Both auctions were “extremely aggressively bid,” according to a research note by Jefferies.
Andrew Brenner, head of international fixed income at NatAlliance Securities, said he didn’t think the demand for the securities had anything to do with their yields.
Brenner surmised institutional investors, including banks, wanted “to show Treasury bills on their balance sheet for year end, and there’s no easier way to do that than buying four-week bills and eight-week bills.”
Another probable buyer was money market funds.
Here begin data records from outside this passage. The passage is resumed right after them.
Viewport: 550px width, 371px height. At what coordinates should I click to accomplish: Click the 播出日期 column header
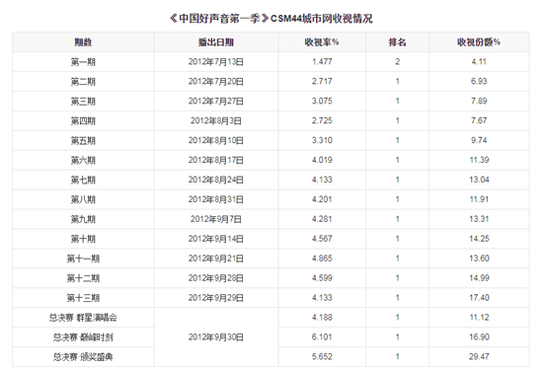click(x=216, y=42)
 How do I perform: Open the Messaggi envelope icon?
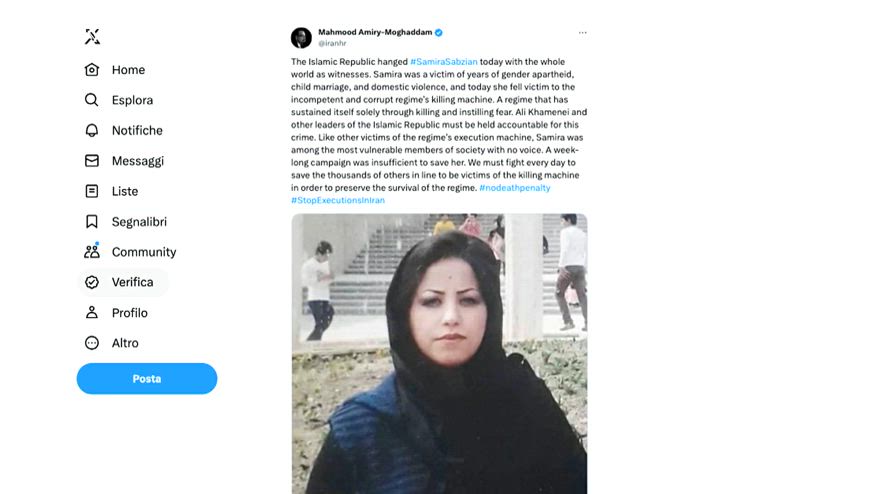point(92,161)
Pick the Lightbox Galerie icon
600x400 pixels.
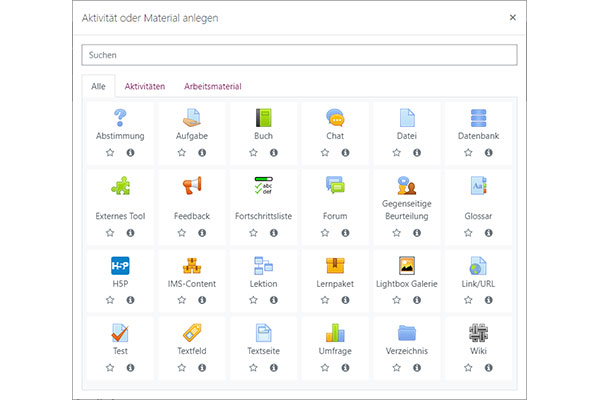pos(406,266)
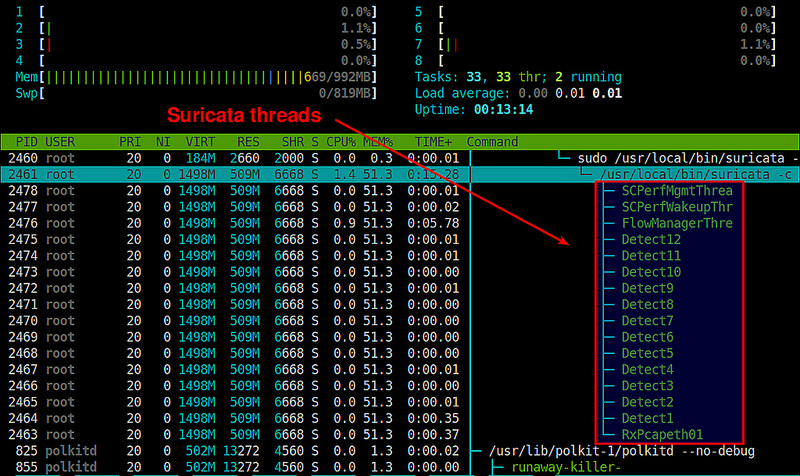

The Federal Open Market Committee is set to gather on Dec. 13 and 14 to weigh another increase in short-term interest rates. The market is anticipating a rate increase of 50 basis points, lower than the previous four hikes that came in at 75 basis points.
Thomas Simons and Aneta Markowska of Jefferies observed in their note that they weren’t exactly sure why the T-bill auction was so heavily subscribed.
“It is hard to see why investors are so aggressive at already rich levels, unless they are concerned about more supply cuts coming due to the debt ceiling,” they wrote. Another possibility is that investors want to get ahead of the FOMC before it releases its latest economic projections revisions.
The four-week Treasury bill, for example, ended up rallying from an early phase Thursday known as “when issued.” In other words, that security became more expensive “than where it was trading in the when-issued market before they were priced,” said Brenner.
The yield was initially at around 3.745% but it then went lower to around 3.555% as investors bid up the price, according to Simons.